Listing
begin

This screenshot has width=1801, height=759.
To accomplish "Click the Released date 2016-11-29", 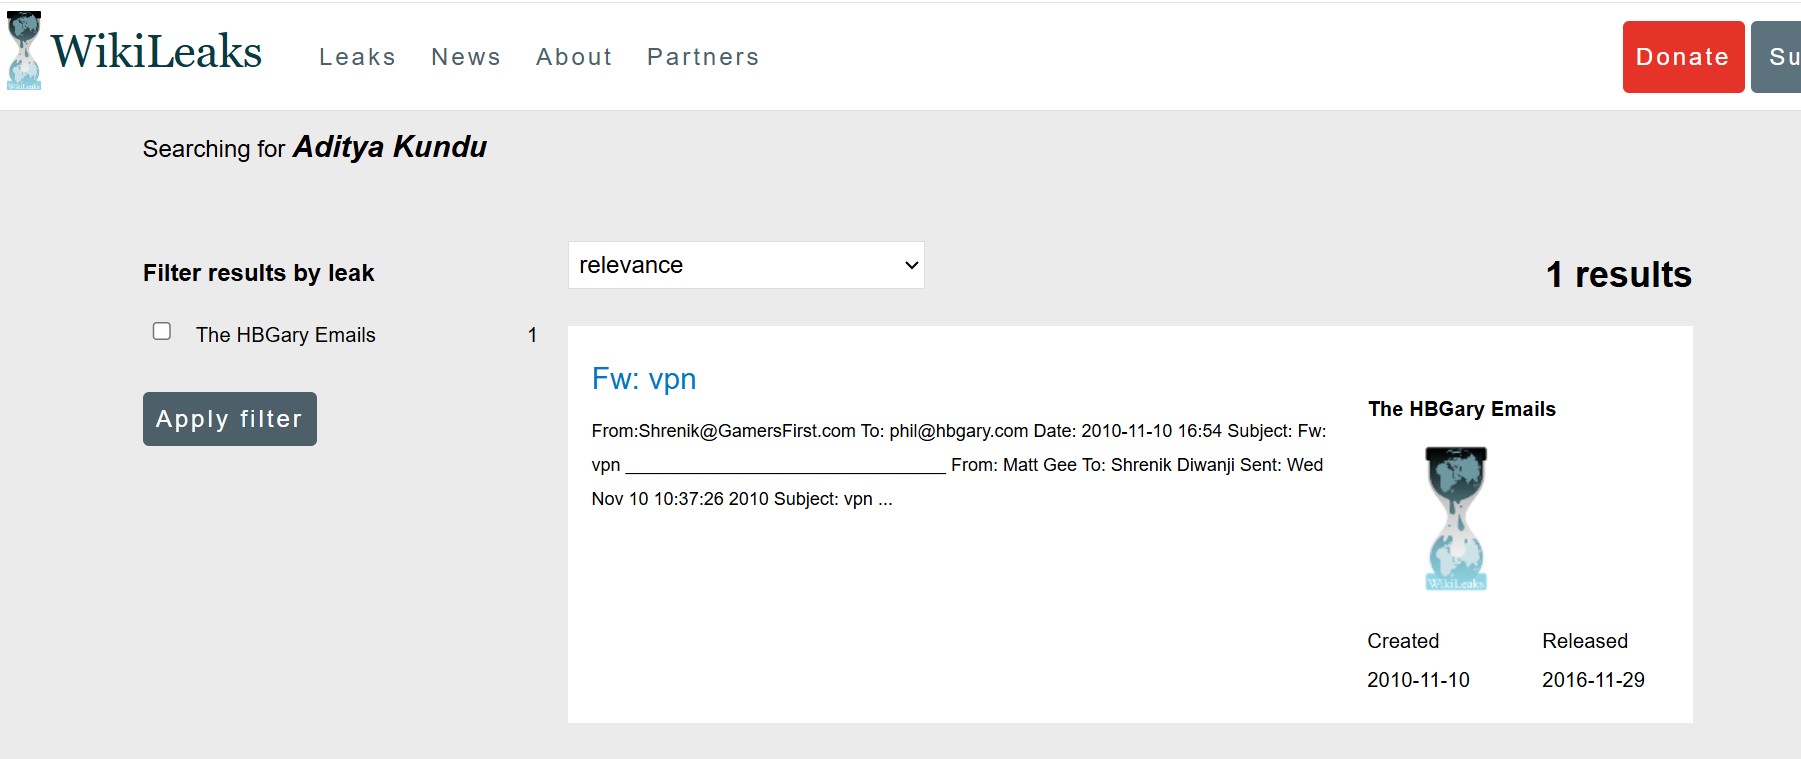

end
begin

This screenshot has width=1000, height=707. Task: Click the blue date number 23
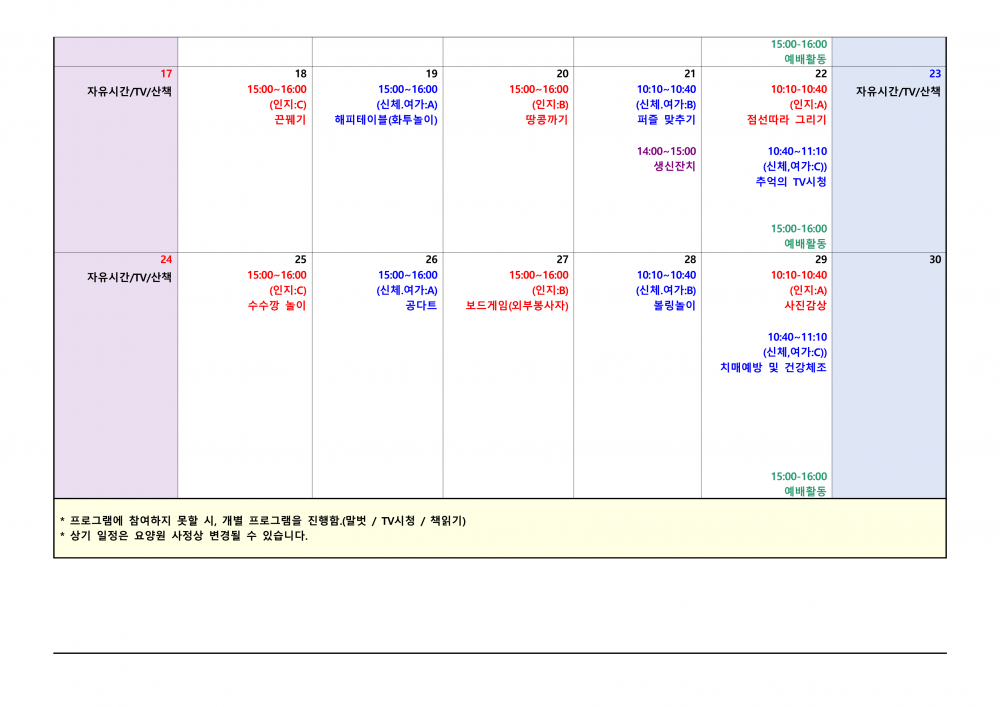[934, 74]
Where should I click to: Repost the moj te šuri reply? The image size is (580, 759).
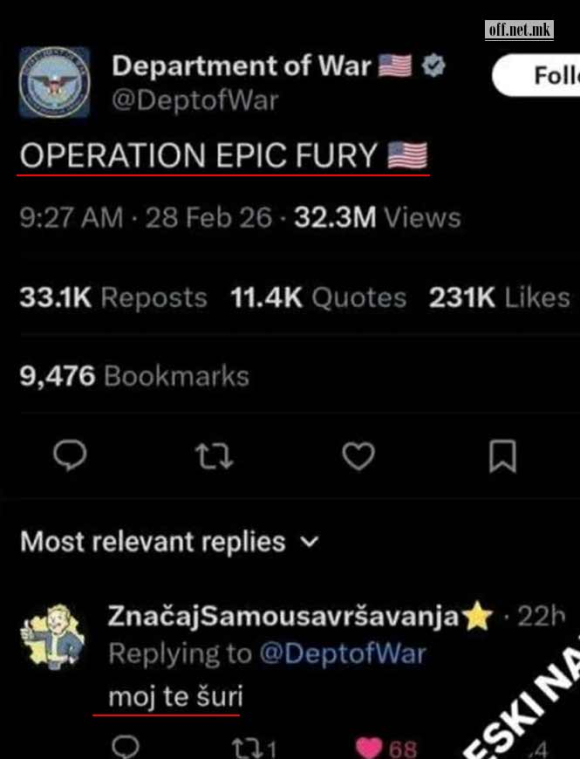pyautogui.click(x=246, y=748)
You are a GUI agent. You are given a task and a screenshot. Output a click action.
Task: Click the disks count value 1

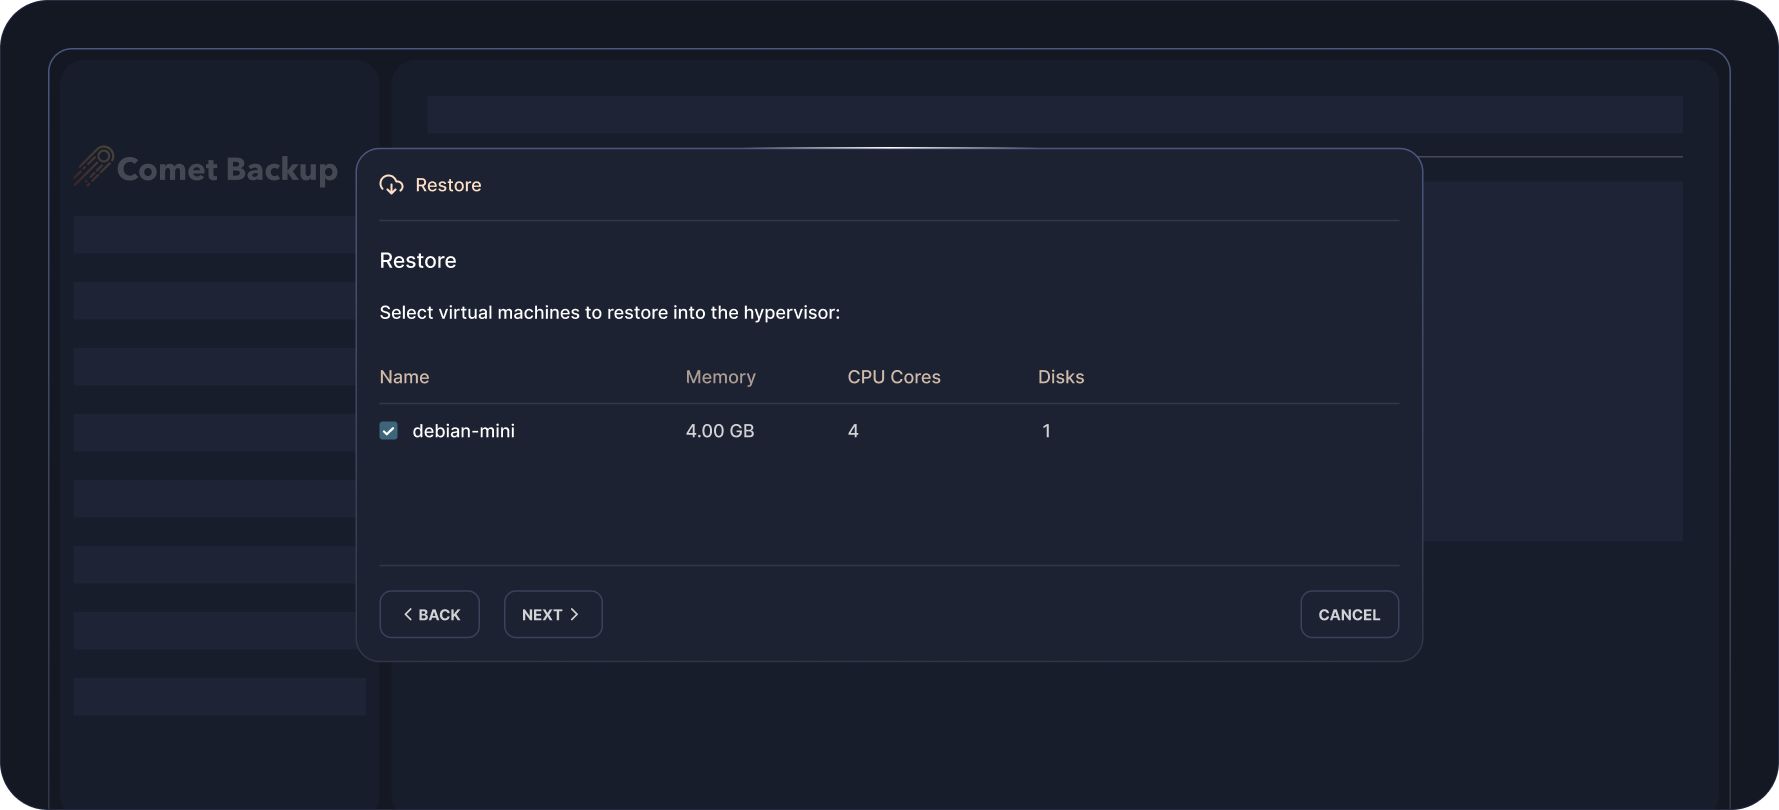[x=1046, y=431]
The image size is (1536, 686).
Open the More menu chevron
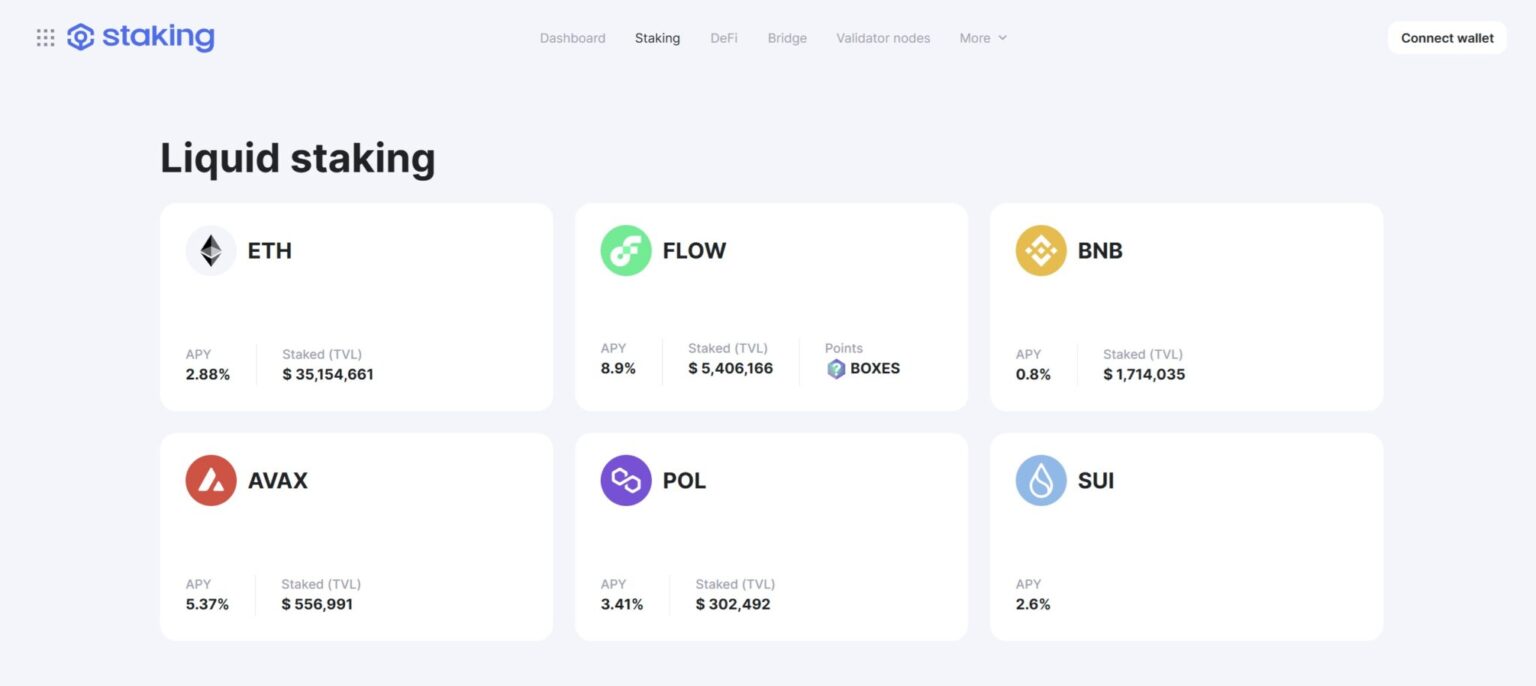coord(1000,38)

end

Exercise aim
Copy out the items again, starting at the line that contains "Where should I" and stopping after the line that contains "coord(1000,38)", with the requests unchanged and every coordinate in the answers scaled by 1.9 and rounded to a whole number, halves rounding up. Leave the pictures out.

Answer
Where should I click to: Repost the moj te šuri reply? The image size is (580, 759).
pyautogui.click(x=467, y=1421)
You are a GUI agent. You are given a task and a screenshot. Output a click action.
Task: Click the disks count value 1

[x=1987, y=819]
The image size is (1536, 686).
Open the More menu chevron
coord(1900,72)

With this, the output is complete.